Guess what? The cost of financing half-million-dollar, wooden boxes over three decades fell appreciably last week in the US.

Rejoice. Americans can now mortgage their lives away, quite literally, for 7.18%, according to the MBA’s index, which fell 11bps from the prior week.

You can thank Jerome Powell (who murmured his way around a marginally dovish press conference following the May FOMC meeting, at which the Committee unveiled a new runoff cap for Treasurys that was lower than expected) and the US labor market, which did bonds a favor by taking a break from upside surprises.

“Treasury yields and mortgage rates fell last week on news of a slowing jobs market, with wage growth at the slowest pace since 2021, and the Fed’s plans to ease QT in June and to maintain its view that another rate hike is unlikely,” MBA senior VP Mike Fratantoni said Wednesday.

In a testament to pent-up demand and, relatedly, to the idea that the market’s extremely sensitive to meaningful moves in rates, application volume promptly rose 2.6% and refi activity double that.

The good news stops there. A quick check on Redfin’s always excellent news section found Dana Anderson noting that low-income Americans’ share of new mortgages fell to 20.6% last year, roughly where it stood in 2018 and down nearly three percentage points from 2020.

Lower-income households have thus “lost the homebuying progress they made during the pandemic,” as Anderson put it, on the way to highlighting an even more depressing statistic.
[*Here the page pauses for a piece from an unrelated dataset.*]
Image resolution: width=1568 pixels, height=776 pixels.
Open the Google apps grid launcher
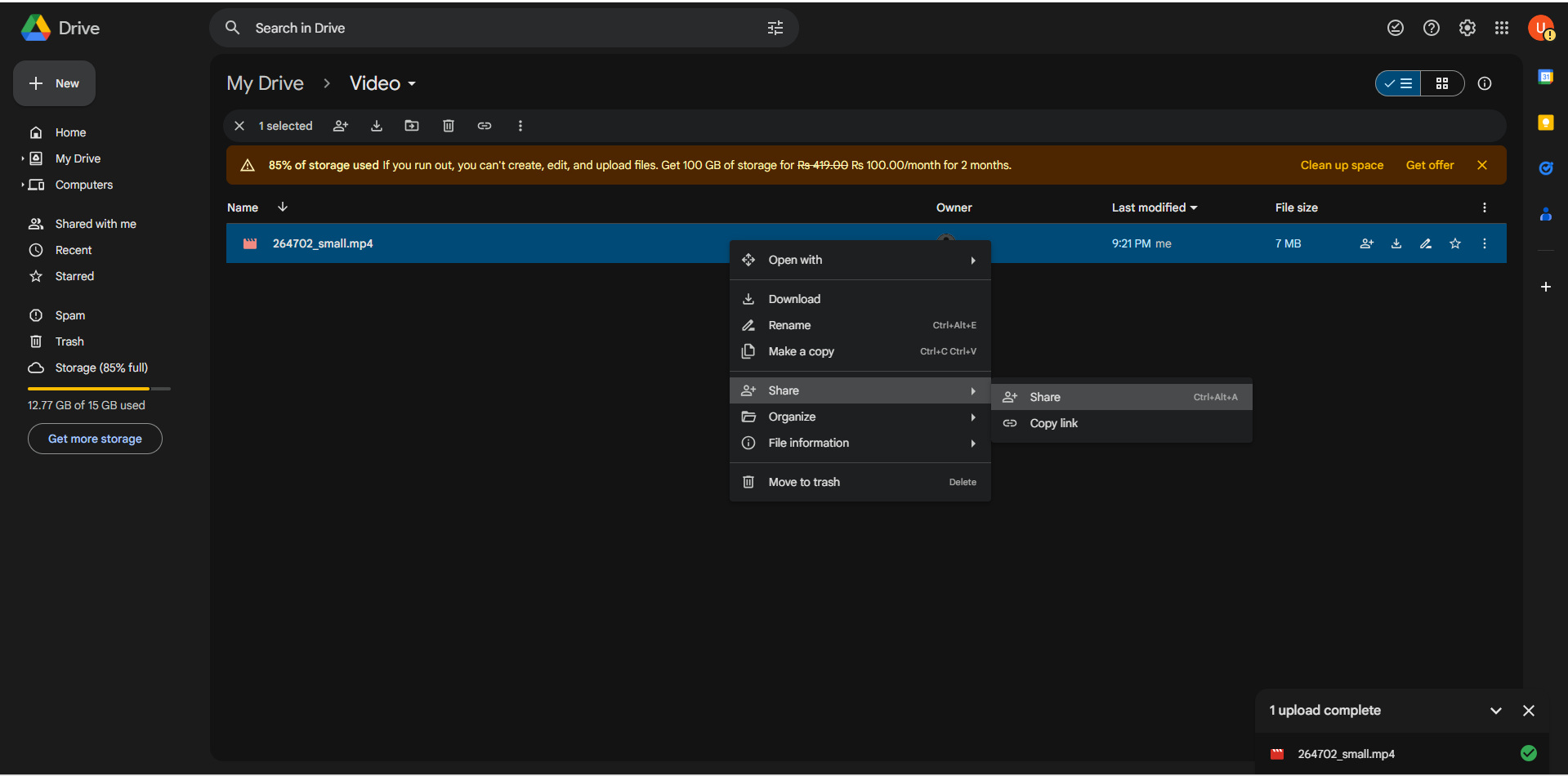tap(1502, 28)
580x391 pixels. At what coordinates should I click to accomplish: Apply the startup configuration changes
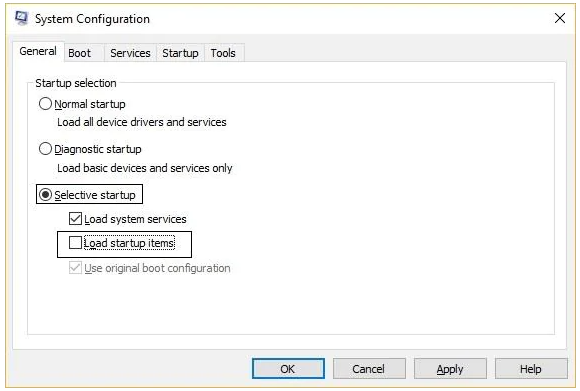click(x=450, y=368)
Americans with “very-low” incomes accounted for just 6% of new mortgages last year, meaning they’ve now lost considerable ground versus 2018, when their share was above 7%.
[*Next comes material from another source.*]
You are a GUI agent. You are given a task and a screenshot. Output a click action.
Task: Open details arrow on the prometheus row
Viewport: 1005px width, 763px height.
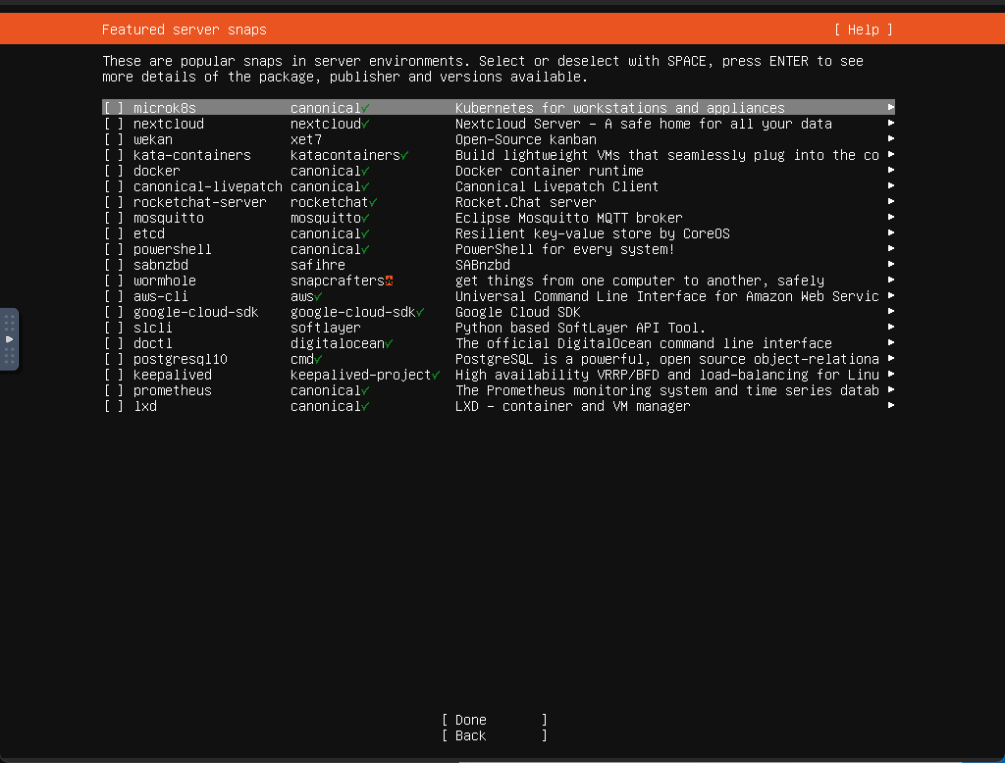(890, 390)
You’ll never guess where that lost share went: To rich people, of course, who’s share of new mortgages was almost 45% last year.
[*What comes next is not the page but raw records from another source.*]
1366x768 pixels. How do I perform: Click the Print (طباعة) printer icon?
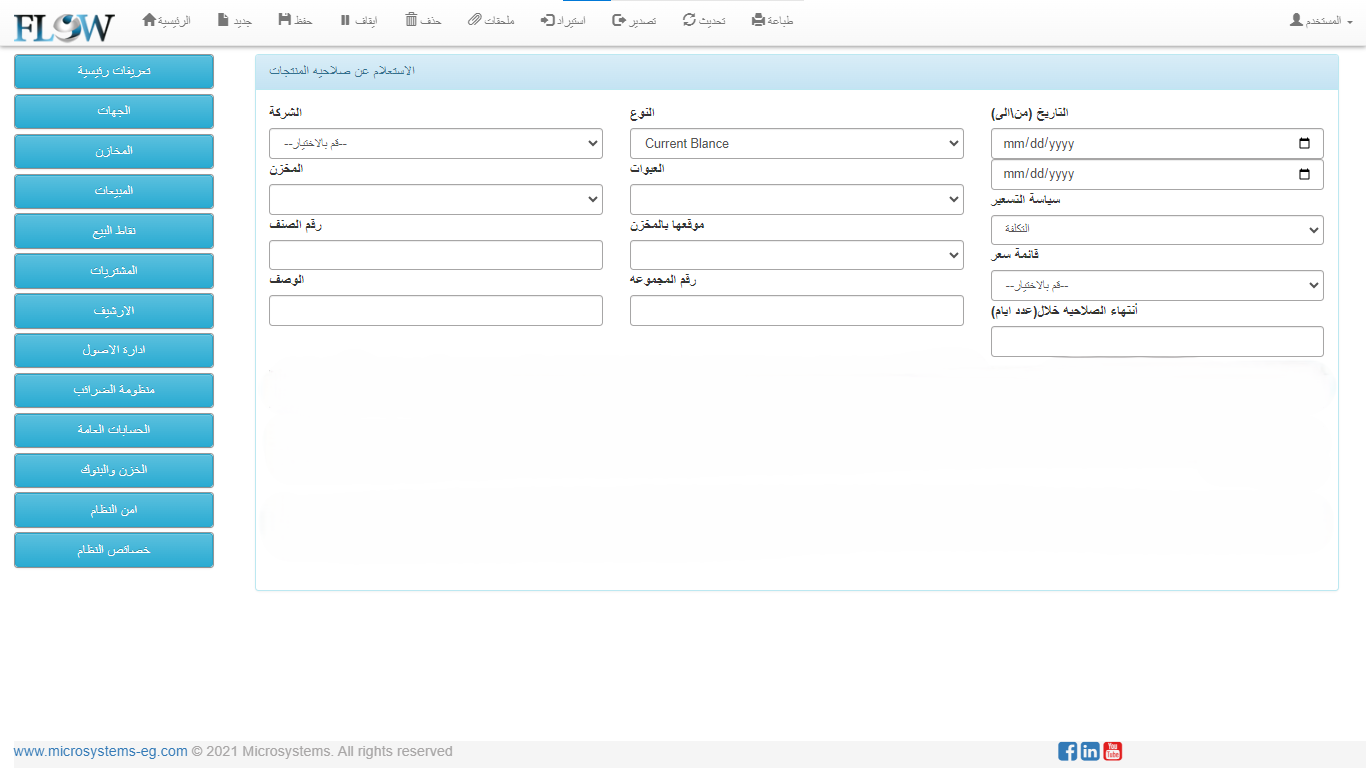pos(758,20)
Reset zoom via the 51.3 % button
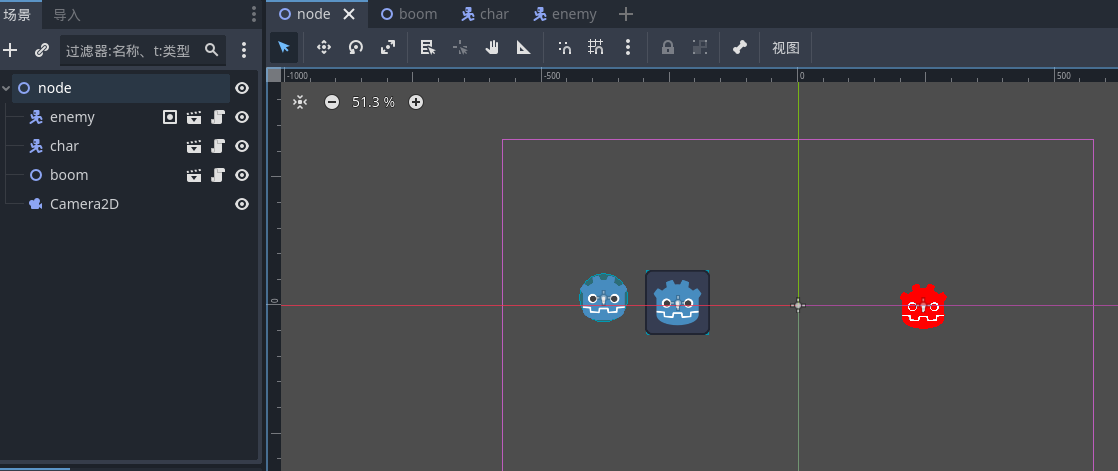The image size is (1118, 471). coord(373,102)
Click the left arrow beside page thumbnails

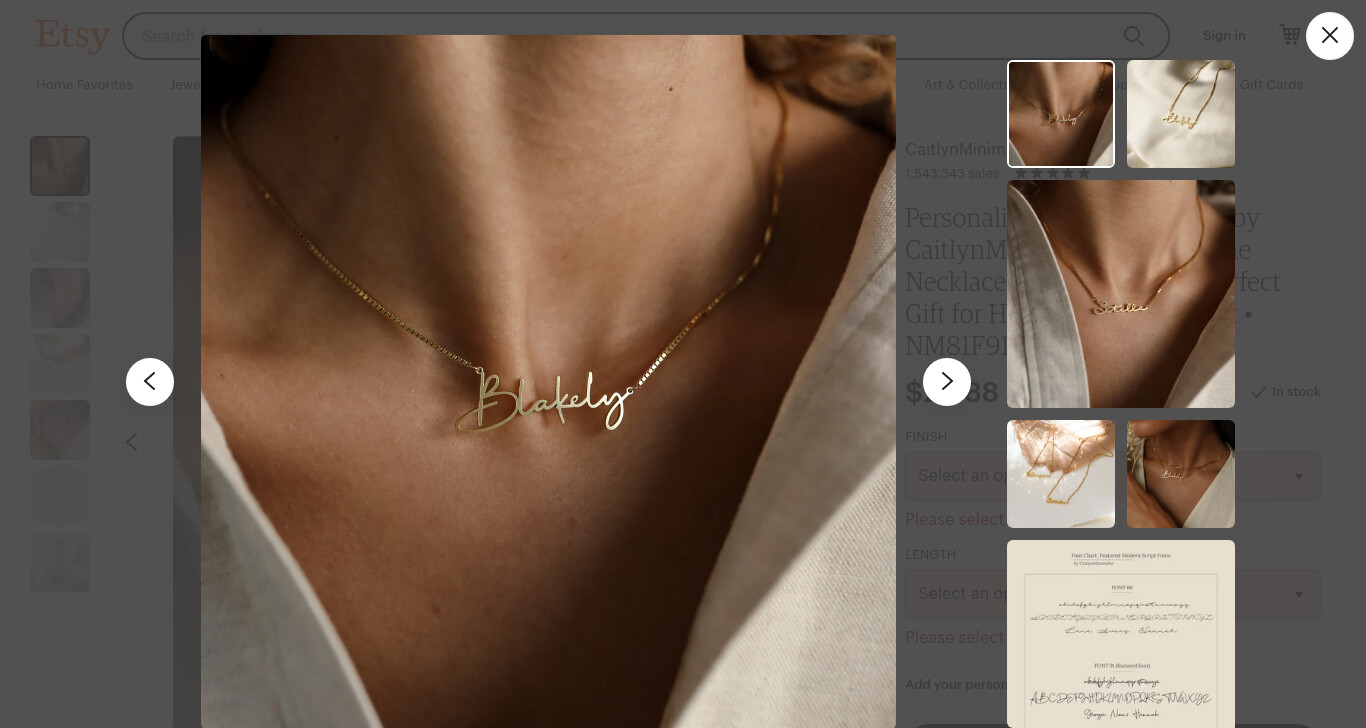(x=132, y=442)
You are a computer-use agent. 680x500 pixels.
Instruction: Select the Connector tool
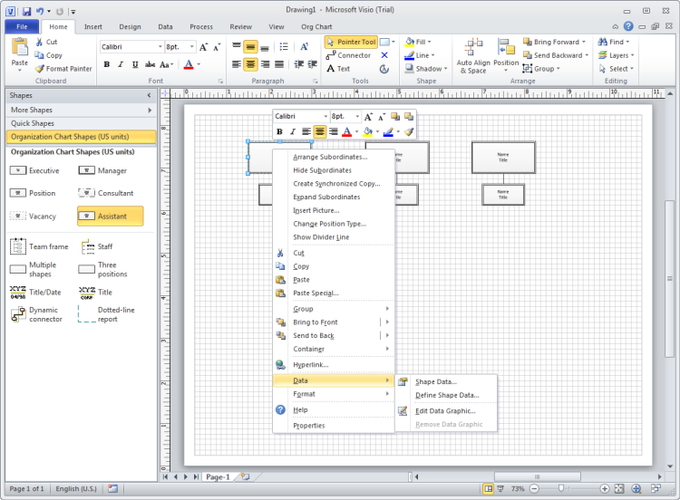pos(346,56)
A separate update penned by Anderson carried this headline: “For the first time in nearly two years, there’s no major American metro where home prices are falling.”

According to Redfin’s data, the median monthly housing payment in America rose 14.7% YoY in the four weeks ending April 28 to reach $2,890, a new record.

As the chart shows, that figure was just ~$1,600 three years ago.